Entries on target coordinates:
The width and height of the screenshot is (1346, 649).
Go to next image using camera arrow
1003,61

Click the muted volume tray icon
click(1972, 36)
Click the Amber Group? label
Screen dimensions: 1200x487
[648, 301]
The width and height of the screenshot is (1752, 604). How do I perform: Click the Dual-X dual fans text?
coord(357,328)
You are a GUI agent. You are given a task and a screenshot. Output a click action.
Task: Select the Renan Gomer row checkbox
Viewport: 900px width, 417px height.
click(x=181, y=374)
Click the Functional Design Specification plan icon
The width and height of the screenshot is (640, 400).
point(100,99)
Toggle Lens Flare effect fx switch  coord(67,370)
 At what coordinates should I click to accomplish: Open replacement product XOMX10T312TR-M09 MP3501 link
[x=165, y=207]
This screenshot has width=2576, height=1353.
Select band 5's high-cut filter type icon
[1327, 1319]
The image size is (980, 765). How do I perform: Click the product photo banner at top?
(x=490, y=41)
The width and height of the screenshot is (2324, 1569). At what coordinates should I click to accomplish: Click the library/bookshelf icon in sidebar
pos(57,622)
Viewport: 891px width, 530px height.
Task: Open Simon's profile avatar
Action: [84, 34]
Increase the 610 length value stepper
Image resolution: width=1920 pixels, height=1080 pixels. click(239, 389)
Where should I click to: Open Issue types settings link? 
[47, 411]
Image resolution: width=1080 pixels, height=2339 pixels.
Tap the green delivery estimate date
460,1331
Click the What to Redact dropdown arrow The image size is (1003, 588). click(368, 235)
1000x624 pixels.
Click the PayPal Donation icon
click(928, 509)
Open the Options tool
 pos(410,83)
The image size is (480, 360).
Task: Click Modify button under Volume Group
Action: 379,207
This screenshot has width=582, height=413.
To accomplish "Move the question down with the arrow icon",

YOUR TASK:
Copy the lines of the records from the one containing "Click the What" through the end of the records, and keep each line unchanged.

EXERCISE OUTPUT:
Click the What to Redact dropdown arrow The image size is (1003, 588). click(368, 235)
1000x624 pixels.
Click the PayPal Donation icon
click(928, 509)
Open the Options tool
 pos(410,83)
The image size is (480, 360).
Task: Click Modify button under Volume Group
Action: 379,207
This screenshot has width=582, height=413.
To accomplish "Move the question down with the arrow icon",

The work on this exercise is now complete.